▸ EXERCISE: Every line below that has "dimensions" in it should be copied.

═══ DATA TO EXAMINE ═══

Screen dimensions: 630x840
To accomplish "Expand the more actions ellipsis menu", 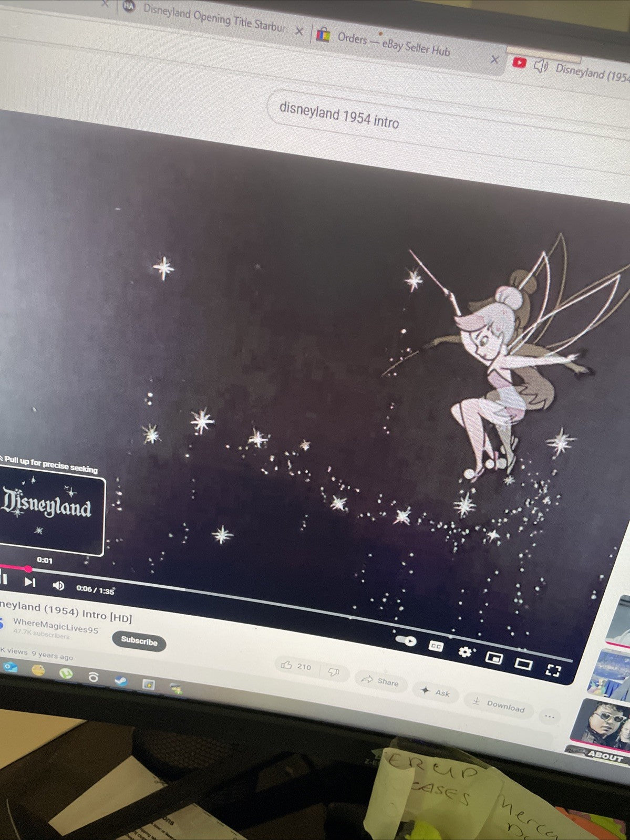I will point(549,716).
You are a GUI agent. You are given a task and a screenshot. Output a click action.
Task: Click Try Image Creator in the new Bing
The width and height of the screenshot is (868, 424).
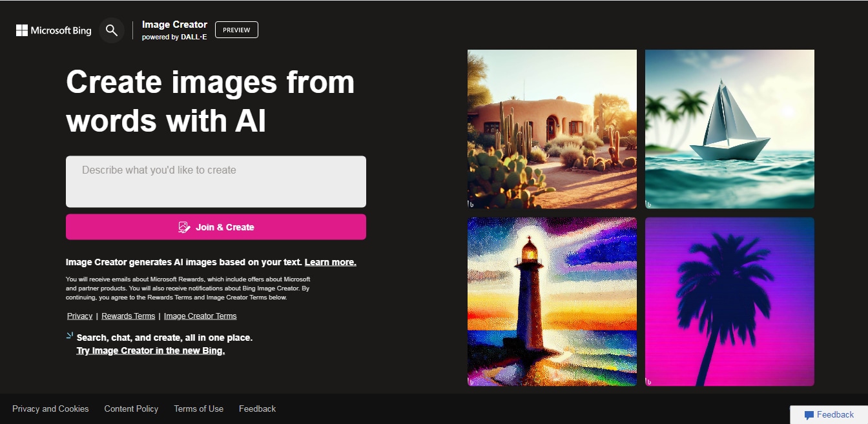(x=150, y=350)
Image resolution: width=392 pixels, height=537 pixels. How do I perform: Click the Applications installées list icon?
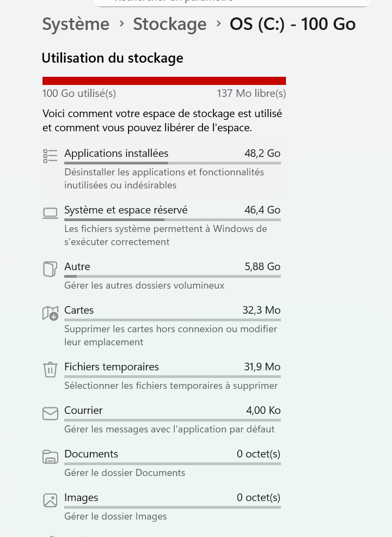(x=50, y=156)
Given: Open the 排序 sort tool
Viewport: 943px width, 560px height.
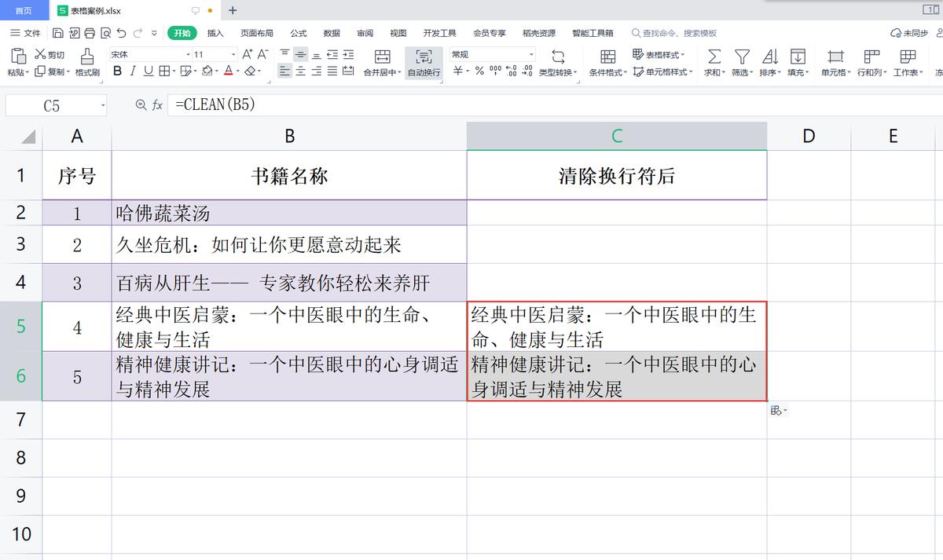Looking at the screenshot, I should pos(768,57).
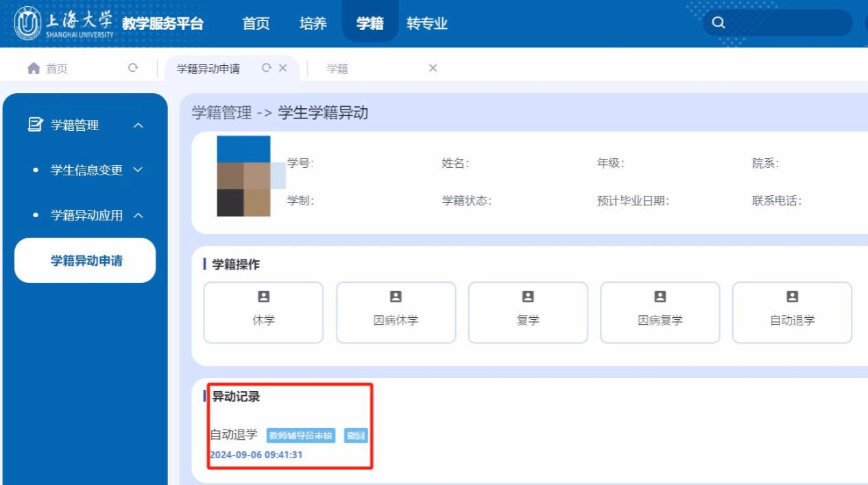868x485 pixels.
Task: Open the 培养 top menu
Action: tap(313, 23)
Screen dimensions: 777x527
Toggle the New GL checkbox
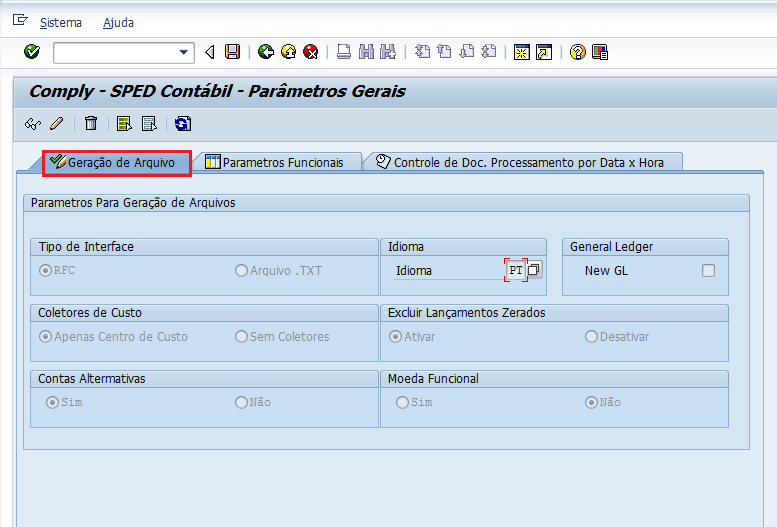[x=708, y=270]
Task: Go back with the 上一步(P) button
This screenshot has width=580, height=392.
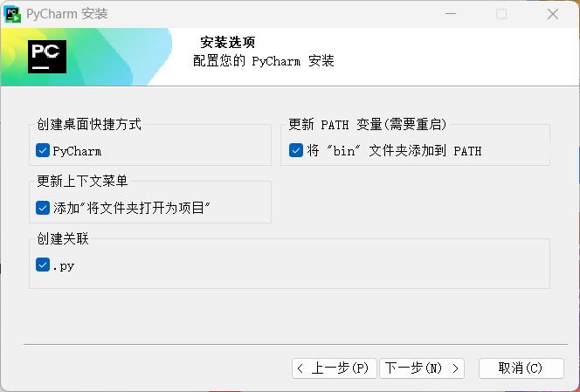Action: (334, 368)
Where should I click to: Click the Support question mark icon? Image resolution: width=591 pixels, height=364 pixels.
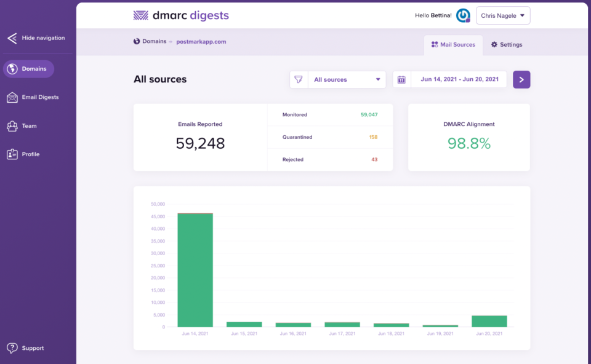(x=14, y=347)
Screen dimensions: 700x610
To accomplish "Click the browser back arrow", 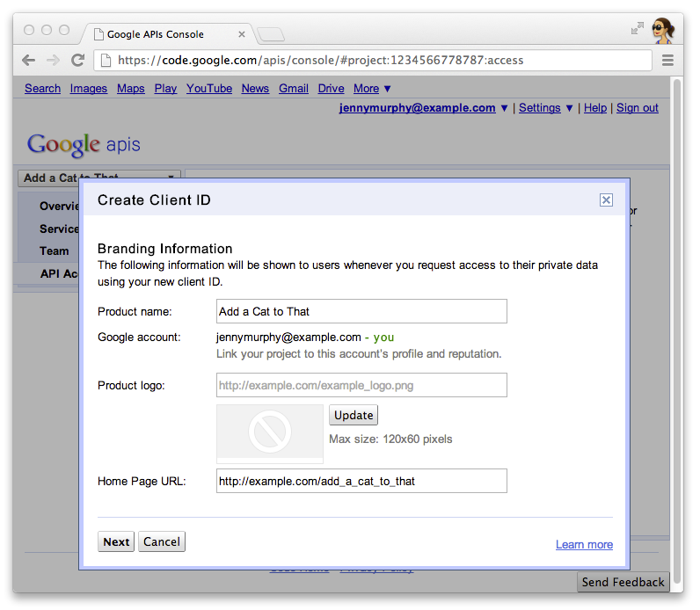I will 28,61.
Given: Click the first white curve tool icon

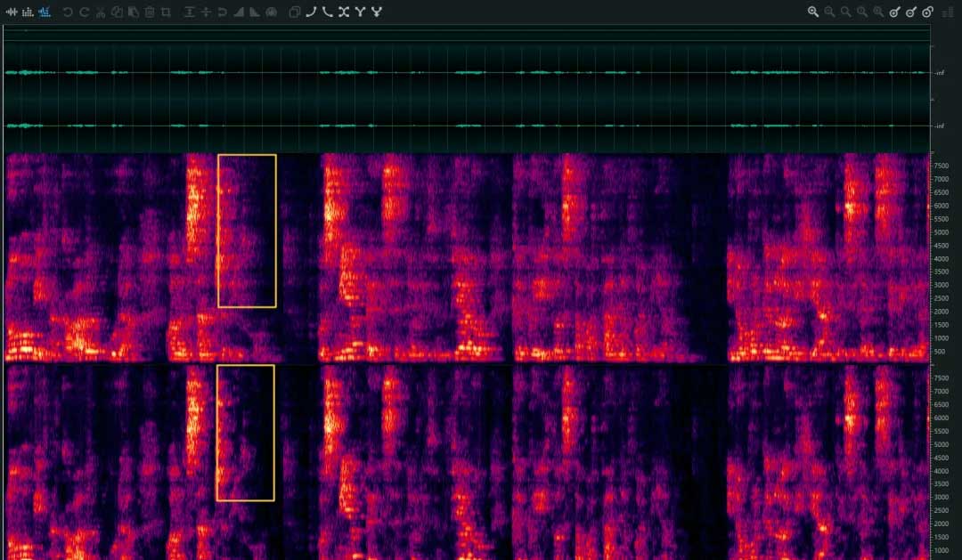Looking at the screenshot, I should pos(311,12).

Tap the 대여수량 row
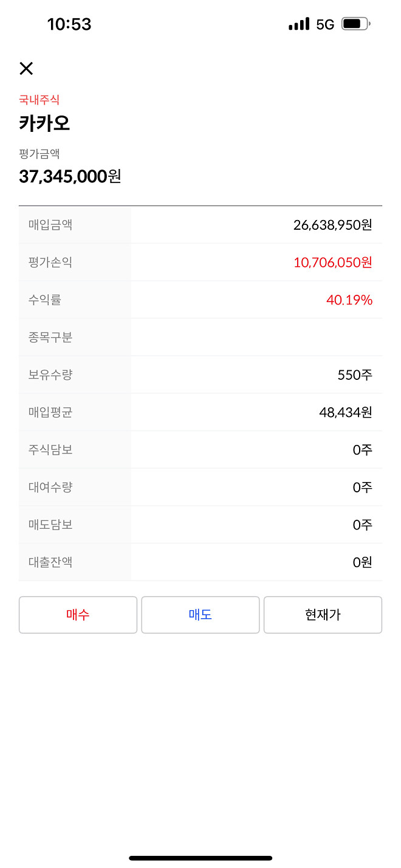(201, 487)
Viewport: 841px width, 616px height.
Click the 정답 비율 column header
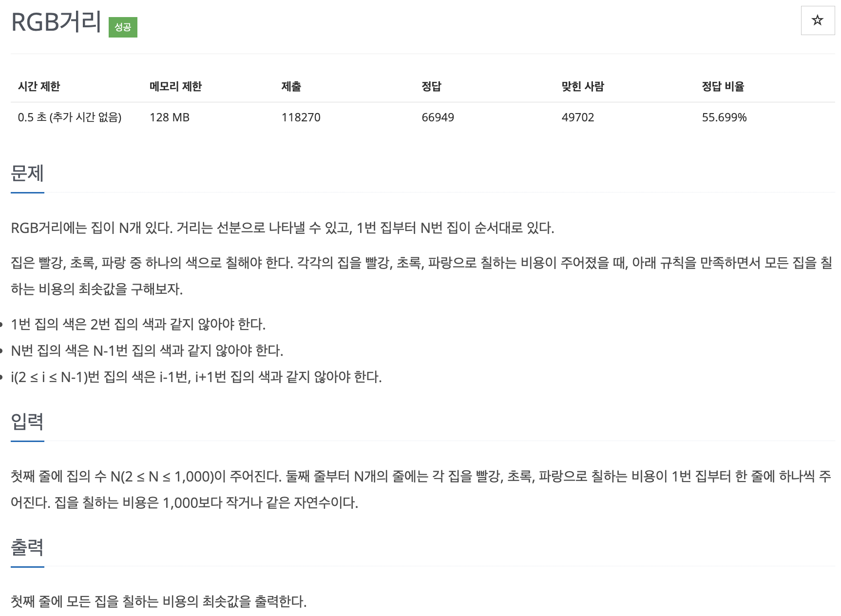pyautogui.click(x=723, y=87)
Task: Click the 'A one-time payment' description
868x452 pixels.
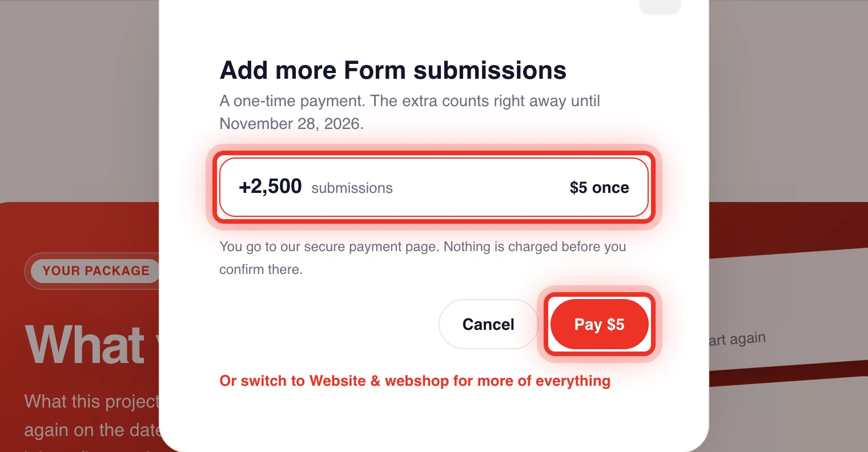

═══

▸ WRITTEN ANSWER:
Screen dimensions: 630x840
Screen dimensions: 777x527
Screen dimensions: 700x610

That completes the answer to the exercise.